++++ Passage

The action defaults to Claude Sonnet 4.5. To use Opus 4.6, add claude_args: "--model claude-opus-4-6". The action also supports AWS Bedrock and Google Vertex AI for enterprise environments.

Cost tip Use claude_args: "--max-turns 5" to limit conversation turns and control API costs. Each @claude interaction consumes API tokens based on task complexity and codebase size.

Creating and Debugging GitHub Actions Workflows

Beyond the @claude integration, Claude Code can also help you create and debug any GitHub Actions workflow.

Create a CI Workflow

Create a GitHub Actions workflow that:
- Runs on push to main and on PRs
- Installs dependencies
- Runs linting
- Runs tests
- Reports coverage

Claude creates .github/workflows/ci.yml with proper syntax and best practices.

Debug Failed Workflows

My CI failed on the latest push. Check the workflow logs and tell me what went wrong.

Claude reads the GitHub Actions logs, identifies the failure, and suggests fixes.

Add Deployment Workflow

Add a deployment workflow that:
- Triggers when a release is published
- Builds the project
- Deploys to production
- Posts to Slack on success or failure

Common GitHub Workflows

Here are complete workflows you can use immediately:

Feature Branch Workflow

# Start working on an issue
Read issue #45 and create a feature branch for it

# After implementation
Create a PR for this branch. Link it to issue #45 and add the "ready for review" label

# After review
Read the review comments and address each one

# After approval
Merge the PR and delete the branch

Release Workflow

# Prepare release
Show me all merged PRs since the last release

# Create release notes
Generate release notes from those PRs, grouped by type (features, fixes, docs)

++++++++
++++ Input data

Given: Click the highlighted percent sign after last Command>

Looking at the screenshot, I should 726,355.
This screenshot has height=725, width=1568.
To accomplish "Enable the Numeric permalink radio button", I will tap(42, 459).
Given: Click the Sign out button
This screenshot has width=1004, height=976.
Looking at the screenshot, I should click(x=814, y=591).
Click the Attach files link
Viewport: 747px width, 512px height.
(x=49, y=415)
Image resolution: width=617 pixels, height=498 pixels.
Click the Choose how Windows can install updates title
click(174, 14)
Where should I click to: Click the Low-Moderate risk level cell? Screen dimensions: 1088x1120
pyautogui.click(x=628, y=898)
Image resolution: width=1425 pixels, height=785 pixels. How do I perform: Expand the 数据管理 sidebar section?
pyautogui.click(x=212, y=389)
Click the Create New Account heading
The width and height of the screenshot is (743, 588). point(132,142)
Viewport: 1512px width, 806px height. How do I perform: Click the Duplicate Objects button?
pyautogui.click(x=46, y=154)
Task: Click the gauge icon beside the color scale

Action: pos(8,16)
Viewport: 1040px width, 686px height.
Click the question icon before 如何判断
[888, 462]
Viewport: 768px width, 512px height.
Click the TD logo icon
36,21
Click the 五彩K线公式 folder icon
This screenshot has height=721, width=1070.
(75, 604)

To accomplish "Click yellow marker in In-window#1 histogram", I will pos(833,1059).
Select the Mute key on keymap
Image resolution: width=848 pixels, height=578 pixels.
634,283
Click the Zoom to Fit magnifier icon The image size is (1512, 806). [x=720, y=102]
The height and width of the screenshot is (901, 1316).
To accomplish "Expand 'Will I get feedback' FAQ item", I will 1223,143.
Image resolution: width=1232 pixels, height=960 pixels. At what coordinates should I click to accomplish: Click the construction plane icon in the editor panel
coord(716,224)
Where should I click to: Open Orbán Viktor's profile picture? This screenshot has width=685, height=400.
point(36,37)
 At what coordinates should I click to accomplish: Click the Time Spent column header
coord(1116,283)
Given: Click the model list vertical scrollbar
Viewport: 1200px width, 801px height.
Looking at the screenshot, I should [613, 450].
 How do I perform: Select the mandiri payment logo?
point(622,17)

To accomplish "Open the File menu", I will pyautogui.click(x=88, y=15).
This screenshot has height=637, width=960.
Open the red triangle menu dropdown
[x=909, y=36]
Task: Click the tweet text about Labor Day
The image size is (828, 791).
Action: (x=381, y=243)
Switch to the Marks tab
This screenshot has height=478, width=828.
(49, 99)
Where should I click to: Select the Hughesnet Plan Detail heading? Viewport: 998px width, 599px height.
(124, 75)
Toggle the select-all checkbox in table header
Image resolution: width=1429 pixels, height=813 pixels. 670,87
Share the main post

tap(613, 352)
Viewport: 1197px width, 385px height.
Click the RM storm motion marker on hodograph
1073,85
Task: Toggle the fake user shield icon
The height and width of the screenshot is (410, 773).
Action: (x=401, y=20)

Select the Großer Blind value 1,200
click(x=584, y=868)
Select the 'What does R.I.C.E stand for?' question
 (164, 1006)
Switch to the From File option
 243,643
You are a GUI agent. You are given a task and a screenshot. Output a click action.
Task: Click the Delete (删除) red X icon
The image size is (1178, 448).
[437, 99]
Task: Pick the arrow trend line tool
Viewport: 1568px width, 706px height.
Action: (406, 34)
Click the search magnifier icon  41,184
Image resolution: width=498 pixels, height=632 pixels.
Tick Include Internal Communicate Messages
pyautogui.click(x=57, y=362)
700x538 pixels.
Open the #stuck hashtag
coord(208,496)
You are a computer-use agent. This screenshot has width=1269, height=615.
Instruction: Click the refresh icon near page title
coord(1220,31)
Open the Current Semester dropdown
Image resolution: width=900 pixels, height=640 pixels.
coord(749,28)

++++++++

§ Exercise instructions:
• 1. Transcribe the part of the GitHub Actions guide starting with "Claude creates .github/workflows/ci.yml" and going on through "and suggests fixes.".
• 2. Answer these questions using the GitHub Actions guide:
(a) Which model does the action use by default?
(b) Which file does Claude create for the CI workflow?
(c) In the release workflow, how are the release notes to be grouped?
• 3. Pick up the guide to using Claude Code with GitHub Actions after its final line and write the next part.

§ Responses by item number:
• 1.
Claude creates .github/workflows/ci.yml with proper syntax and best practices.

Debug Failed Workflows

My CI failed on the latest push. Check the workflow logs and tell me what went wrong.

Claude reads the GitHub Actions logs, identifies the failure, and suggests fixes.

• 2.
(a) Claude Sonnet 4.5
(b) .github/workflows/ci.yml
(c) By type: features, fixes, and docs

• 3.
# Create the release
Create a GitHub release v1.2.0 with those notes

Bug Investigation

# Investigate a bug report
Read issue #67 (the bug report). Then:
1. Find related code
2. Identify the likely cause
3. Create a failing test that demonstrates the bug
4. Implement the fix
5. Verify the test passes
6. Create a PR

Common Mistakes

  1. Forgetting to authenticate: Run gh auth status to verify authentication before starting GitHub workflows.
  2. Pushing without review: Always check git diff before pushing Claude's changes. Review is essential.
  3. Skipping the MCP setup: The gh CLI works for basic tasks, but MCP enables much richer interactions. Take 5 minutes to set it up.
  4. Vague PR descriptions: Tell Claude what context to include. "Create a PR" gives worse results than "Create a PR explaining the authentication changes and how to test them."
  5. Ignoring CI failures: When CI fails, ask Claude to read the logs. It can usually identify and fix the issue faster than manual debugging.

FAQ

Do I need the MCP server or is gh CLI enough?

The gh CLI handles basic operations like creating PRs and reading issues. The GitHub MCP server provides structured access to the full GitHub API with OAuth authentication and handles complex workflows more gracefully. For serious GitHub work, use both. And for automated PR workflows, add the Claude Code GitHub Action as well.

What is /install-github-app?

It is a slash command you run inside Claude Code that walks you through installing the official Claude GitHub app on your repository and configuring the required secrets. This is the fastest way to set up the @claude GitHub Actions integration. You need to be a repository admin.

Can Claude push directly to my repository?

Yes, if you've authenticated with gh CLI or provided a token with push access. Claude can commit, push, create branches, and merge PRs. Always review changes before allowing pushes to important branches.

How do I restrict what Claude can do on GitHub?

Limit the scopes on your personal access token. For read-only access, use only the read:repo scope. For PR creation without merge ability, exclude write permissions from your token.

Can Claude handle multiple repositories?

Yes. Specify the repository in your request: "Read the issues in owner/other-repo" or navigate to that repository's folder before starting Claude Code.

What if my workflow requires manual approval?

Claude can create PRs and workflows that require manual approval. It cannot bypass branch protection rules or required reviewers. This is a feature, not a limitation.